Mais les bons moments ne se limitent pas à cela ! « Lalena », la seule reprise de l’album est sublime. Le chant d’Evans devient poignant et l’orgue de Lord pleure durant les cinq minutes que dure le titre. « April », sans doute la plus belle composition du Purple Mark I, joue dans la catégorie des plus de dix minutes. Ici, chaque musicien donne le meilleur de lui-même et Lord conduit durant quatre minutes un passage classique de grande qualité (flûtes, violons, cor et clarinettes).
« Deep Purple » porte bien son nom et déstabilise par instant l’auditeur, à l’image de l’illustration surréaliste sur la pochette. Cet album possède en son sein des passages habités, bruts et furieusement Rock n’Roll (« Why didn’t Roesmary » ? »). On sent une grande folie créatrice, une envie d’en découdre, un talent en pleine éclosion. Le Deep Purple de « Space Truckin’ » et autres « Lazy » nait ici, c’est indéniable.

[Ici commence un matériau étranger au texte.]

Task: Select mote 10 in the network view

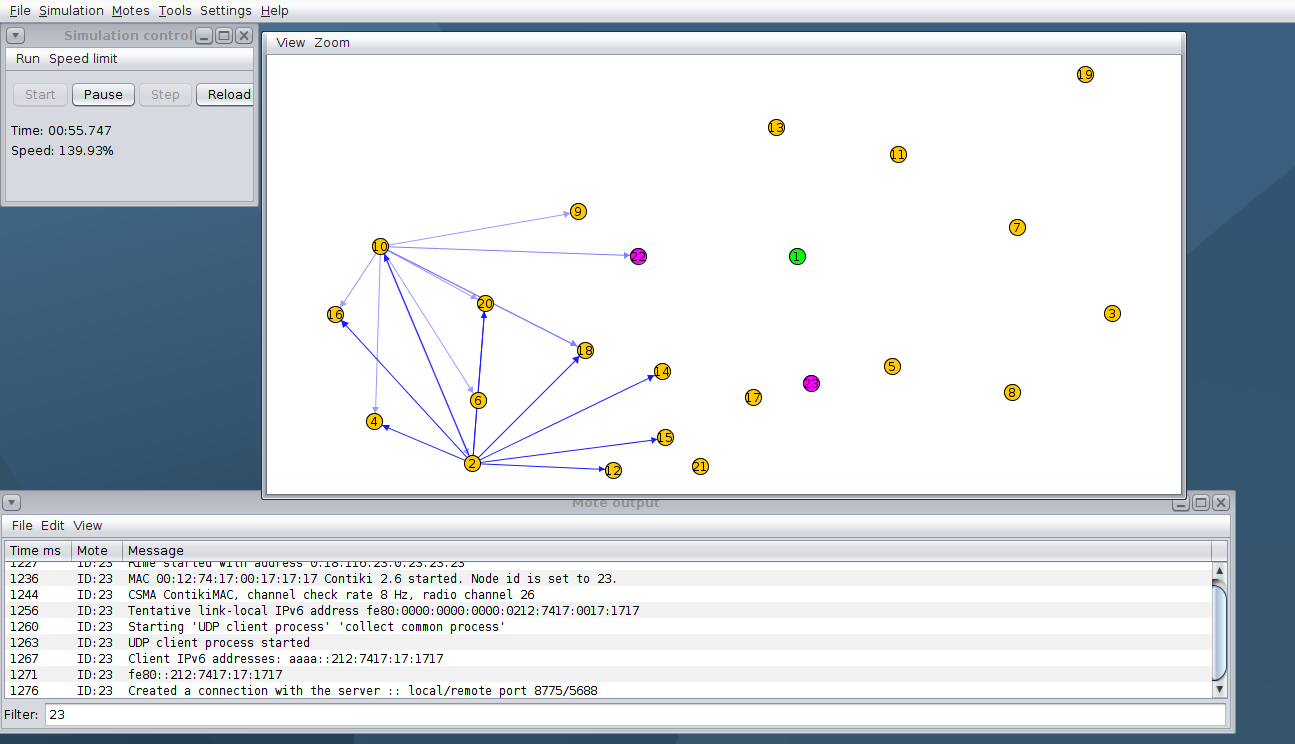Action: click(x=380, y=247)
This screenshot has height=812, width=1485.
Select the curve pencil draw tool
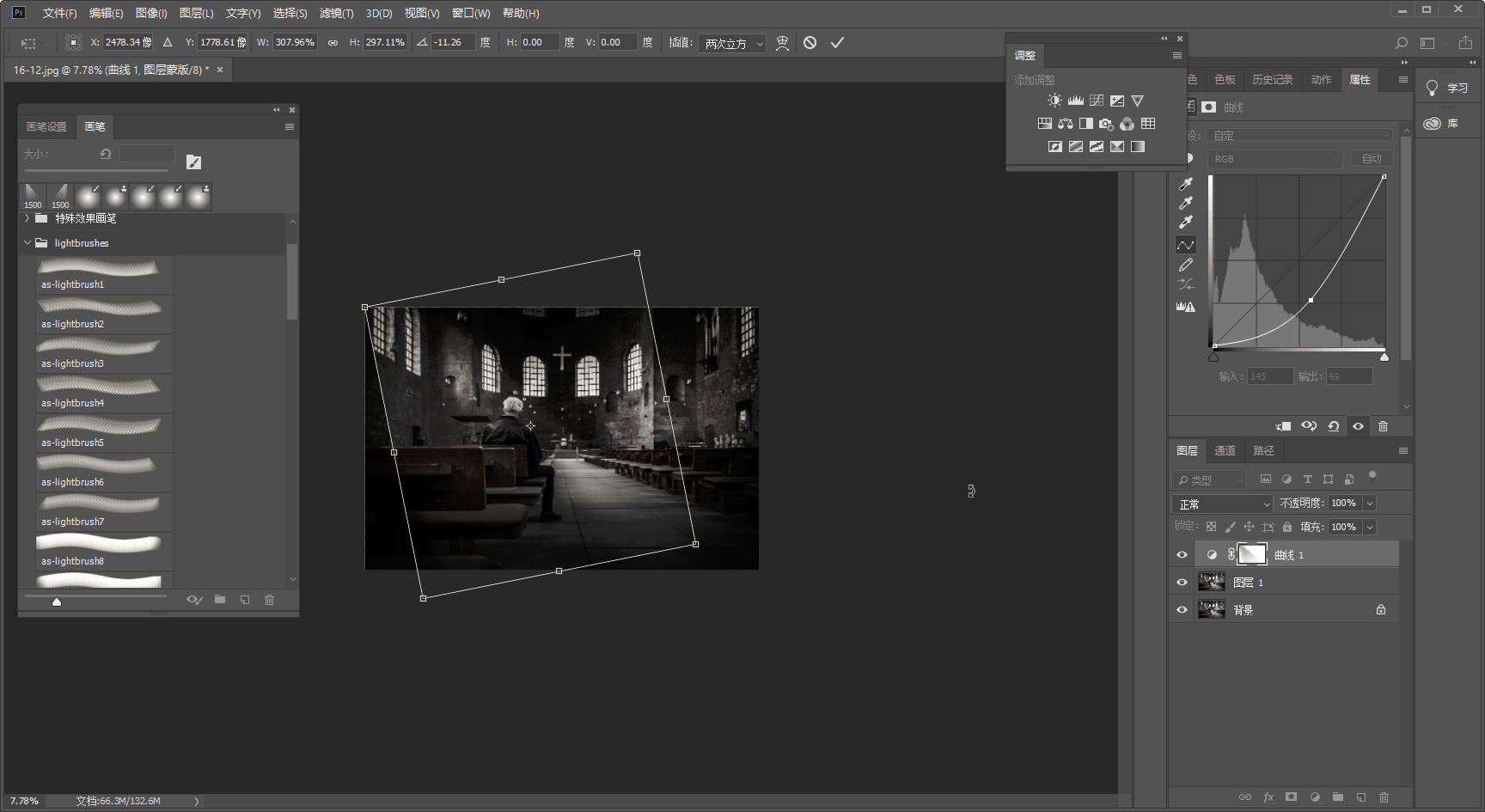tap(1186, 265)
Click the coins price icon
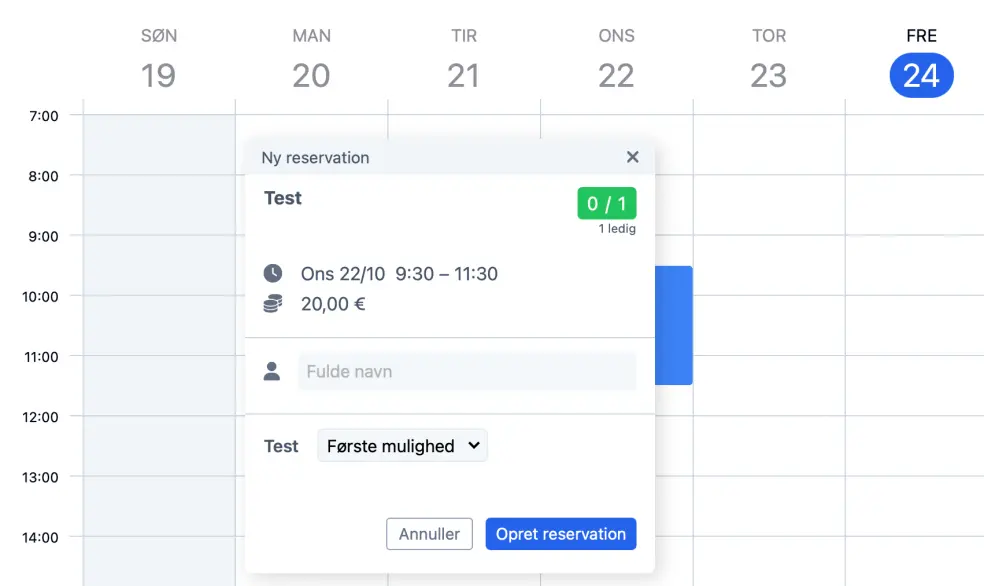The width and height of the screenshot is (984, 586). tap(272, 304)
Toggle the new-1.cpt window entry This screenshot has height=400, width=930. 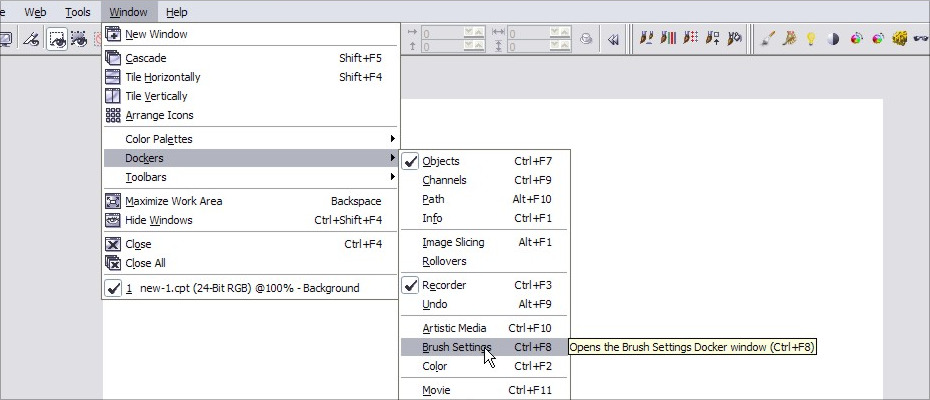point(242,288)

Quand cet album sort dans les bacs, Ian Gillan et Roger Glover (tous deux ex-Episode Six) ont déjà rejoint le groupe qui s’apprête à devenir en l’espace de 3 ans, l’un des plus grands de l’histoire du rock. Quoi de mieux pour conclure cette chronique qu’une citation de Ian Gillan : « Quand je les ai vus tous les trois pour la première fois avec leurs coiffures bouffantes et leurs chemises à large col en dentelles, je n’ai pu me retenir d’éclater de rire, il fallait changer tout ça ! »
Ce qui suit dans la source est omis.